My goal as a science journalist is to foster an attitude that I call "hopeful skepticism." Too much skepticism culminates in a radical postmodernism that denies the possibility of achieving any truth. Too little skepticism leaves us prey to peddlers of scientific snake oil. But just the right amount of skepticism -- mixed with just the right amount of hope -- can protect us from our lust for answers while keeping us open-minded enough to recognize genuine breakthroughs and insights if and when they arrive.

The belief in endless scientific achievement is alluring, but it also stems from very bad inductive logic. Inductive logic actually suggests that the modern era of explosive scientific progress, far from being permanent, might be a historical anomaly, a product of a singular convergence of social, intellectual and political factors.
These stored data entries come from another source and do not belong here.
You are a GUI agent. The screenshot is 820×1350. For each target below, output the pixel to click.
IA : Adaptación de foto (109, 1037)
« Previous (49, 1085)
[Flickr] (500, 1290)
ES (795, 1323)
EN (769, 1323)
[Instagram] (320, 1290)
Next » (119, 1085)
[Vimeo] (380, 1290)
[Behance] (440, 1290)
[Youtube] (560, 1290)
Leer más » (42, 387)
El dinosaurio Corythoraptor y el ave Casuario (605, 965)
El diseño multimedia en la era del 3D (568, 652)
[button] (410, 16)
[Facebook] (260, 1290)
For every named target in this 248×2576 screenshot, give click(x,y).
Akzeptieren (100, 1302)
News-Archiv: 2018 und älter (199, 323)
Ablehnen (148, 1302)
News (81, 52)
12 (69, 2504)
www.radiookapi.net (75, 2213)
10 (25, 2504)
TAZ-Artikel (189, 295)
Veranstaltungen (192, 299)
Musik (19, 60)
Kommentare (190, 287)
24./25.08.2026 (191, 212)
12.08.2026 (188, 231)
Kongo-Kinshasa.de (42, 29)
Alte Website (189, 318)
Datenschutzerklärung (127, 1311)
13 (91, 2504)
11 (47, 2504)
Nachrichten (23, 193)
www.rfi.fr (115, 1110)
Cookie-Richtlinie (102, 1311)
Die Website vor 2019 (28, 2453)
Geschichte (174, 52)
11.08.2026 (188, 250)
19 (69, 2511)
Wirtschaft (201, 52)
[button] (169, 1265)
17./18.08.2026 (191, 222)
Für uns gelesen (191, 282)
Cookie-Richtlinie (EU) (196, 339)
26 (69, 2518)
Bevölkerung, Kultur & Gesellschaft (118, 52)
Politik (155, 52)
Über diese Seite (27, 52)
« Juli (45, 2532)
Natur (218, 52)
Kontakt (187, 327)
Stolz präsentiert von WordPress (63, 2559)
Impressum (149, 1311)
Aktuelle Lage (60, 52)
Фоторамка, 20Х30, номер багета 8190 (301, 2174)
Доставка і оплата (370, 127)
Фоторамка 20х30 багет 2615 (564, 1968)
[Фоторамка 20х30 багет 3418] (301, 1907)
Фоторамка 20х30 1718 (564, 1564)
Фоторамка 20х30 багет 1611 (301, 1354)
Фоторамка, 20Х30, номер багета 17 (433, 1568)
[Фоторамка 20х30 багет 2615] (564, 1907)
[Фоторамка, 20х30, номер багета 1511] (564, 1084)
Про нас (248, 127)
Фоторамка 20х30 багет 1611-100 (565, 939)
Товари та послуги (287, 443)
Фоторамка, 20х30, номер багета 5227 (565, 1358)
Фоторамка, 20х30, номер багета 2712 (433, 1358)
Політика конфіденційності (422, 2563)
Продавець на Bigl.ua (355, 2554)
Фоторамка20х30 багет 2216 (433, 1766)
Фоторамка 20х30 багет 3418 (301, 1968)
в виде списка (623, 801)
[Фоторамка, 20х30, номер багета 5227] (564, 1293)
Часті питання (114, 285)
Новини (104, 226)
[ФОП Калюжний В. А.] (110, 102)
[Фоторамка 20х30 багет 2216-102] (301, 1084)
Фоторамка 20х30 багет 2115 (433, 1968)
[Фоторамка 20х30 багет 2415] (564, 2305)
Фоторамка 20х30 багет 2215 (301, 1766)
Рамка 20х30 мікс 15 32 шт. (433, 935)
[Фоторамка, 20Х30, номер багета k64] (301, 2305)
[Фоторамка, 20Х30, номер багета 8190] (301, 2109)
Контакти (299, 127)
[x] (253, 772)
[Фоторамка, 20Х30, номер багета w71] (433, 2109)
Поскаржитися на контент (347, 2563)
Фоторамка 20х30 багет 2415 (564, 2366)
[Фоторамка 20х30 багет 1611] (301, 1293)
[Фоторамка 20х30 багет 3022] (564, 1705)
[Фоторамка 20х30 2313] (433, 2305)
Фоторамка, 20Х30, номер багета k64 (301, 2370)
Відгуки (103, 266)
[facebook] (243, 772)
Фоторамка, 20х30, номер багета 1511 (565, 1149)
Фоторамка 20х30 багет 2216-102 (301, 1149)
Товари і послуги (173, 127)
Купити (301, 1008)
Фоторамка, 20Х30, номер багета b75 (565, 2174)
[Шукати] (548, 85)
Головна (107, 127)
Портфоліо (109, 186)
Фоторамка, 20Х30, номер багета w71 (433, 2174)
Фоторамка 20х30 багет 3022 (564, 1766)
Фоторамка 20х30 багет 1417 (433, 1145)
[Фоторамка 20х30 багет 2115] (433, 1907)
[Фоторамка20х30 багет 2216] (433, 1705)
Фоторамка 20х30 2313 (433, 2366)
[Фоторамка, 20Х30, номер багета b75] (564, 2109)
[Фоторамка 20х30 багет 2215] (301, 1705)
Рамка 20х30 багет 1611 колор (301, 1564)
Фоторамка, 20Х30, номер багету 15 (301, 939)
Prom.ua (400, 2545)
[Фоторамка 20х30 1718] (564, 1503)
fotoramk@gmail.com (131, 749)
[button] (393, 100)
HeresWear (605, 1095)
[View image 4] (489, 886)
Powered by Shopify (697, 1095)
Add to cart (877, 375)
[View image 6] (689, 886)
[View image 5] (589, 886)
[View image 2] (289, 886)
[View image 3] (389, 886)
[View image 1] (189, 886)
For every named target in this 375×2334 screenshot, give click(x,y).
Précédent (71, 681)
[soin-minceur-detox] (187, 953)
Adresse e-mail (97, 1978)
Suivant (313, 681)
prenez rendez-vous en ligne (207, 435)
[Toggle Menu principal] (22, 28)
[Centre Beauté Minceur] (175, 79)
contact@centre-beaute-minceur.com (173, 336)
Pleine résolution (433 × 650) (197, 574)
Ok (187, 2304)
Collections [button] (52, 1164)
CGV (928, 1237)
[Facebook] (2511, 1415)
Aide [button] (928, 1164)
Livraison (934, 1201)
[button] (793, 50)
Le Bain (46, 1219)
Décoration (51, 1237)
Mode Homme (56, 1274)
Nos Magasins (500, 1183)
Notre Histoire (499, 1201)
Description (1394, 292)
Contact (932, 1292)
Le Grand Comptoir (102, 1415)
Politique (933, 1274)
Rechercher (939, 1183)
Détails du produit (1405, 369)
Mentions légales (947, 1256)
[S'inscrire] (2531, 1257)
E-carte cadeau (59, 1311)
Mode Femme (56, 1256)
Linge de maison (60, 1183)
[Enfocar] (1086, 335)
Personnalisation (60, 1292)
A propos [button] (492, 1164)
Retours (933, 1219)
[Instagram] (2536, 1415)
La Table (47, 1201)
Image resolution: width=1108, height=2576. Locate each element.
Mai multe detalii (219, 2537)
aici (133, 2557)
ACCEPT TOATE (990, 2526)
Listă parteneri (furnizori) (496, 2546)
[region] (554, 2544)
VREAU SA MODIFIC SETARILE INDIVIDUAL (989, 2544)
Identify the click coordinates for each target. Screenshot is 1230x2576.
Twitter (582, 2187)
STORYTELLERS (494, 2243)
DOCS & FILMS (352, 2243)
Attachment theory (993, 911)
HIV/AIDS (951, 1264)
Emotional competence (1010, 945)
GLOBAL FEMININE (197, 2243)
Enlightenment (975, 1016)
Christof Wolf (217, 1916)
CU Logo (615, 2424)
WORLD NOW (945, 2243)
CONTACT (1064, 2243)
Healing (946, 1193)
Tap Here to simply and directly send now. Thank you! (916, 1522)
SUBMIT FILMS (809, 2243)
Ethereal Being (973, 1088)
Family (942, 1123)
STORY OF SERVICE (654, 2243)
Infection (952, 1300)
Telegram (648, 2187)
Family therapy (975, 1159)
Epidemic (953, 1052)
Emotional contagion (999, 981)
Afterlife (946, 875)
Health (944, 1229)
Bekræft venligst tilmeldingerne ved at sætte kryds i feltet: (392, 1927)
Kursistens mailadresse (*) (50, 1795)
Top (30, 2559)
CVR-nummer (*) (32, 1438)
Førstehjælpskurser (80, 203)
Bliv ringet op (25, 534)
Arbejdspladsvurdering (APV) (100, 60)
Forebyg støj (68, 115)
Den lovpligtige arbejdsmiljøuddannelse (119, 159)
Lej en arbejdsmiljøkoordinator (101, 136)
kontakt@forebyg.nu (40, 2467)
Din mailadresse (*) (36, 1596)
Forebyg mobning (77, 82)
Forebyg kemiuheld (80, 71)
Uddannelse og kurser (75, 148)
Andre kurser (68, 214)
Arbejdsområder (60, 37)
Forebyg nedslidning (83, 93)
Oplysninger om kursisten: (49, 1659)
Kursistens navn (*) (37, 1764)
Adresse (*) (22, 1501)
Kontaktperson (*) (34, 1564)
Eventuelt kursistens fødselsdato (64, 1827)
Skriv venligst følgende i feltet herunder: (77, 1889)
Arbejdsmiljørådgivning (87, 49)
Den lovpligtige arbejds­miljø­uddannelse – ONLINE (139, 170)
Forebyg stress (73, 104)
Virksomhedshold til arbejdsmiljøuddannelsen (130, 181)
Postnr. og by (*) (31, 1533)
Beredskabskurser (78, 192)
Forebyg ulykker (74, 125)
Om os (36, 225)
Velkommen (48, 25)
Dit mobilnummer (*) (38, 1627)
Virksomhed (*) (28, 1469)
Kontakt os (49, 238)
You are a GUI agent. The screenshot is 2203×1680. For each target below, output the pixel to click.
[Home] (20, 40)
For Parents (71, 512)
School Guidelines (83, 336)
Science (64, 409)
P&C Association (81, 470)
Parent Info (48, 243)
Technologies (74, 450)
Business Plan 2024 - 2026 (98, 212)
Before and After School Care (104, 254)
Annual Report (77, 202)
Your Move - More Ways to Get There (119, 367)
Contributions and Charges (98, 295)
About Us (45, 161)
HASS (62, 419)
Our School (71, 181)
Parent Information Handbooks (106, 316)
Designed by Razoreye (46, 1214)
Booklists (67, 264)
Science, like all human enterprises, is bounded by social, economic and physical factors. Science is being threatened -- literally, in some cases -- by creationists and other religious fundamentalists, by anti-technology Luddites, by animal rights activists, by skeptical postmodern philosophers and of course by stingy politicians.

Moreover, one of the most profound -- and least appreciated -- paradoxes of modern science is that some of its greatest advances impose limits on its own power. Albert Einstein's theory of special relativity prohibits travel or communication faster than light. Quantum mechanics dictates that our knowledge of the microrealm will always be slightly blurred. Chaos theory confirms that, even without quantum indeterminacy, many phenomena would be impossible to predict. And evolutionary biology keeps reminding us that we are animals, designed by natural selection not for discovering deep truths of nature but for breeding.

Our progress-besotted culture has also given us a distorted view of science. Commercial advertisements and political rhetoric incessantly promise us that tomorrow will be very different from -- and almost certainly better than -- today. Scientists and journalists who write about science also focus, for understandable reasons, on frontiers that are generating the most advances, whether genuine or hypothetical. This emphasis, which overlooks all the areas in which little or no progress has been made, makes science seem more potent and fast moving than it really is.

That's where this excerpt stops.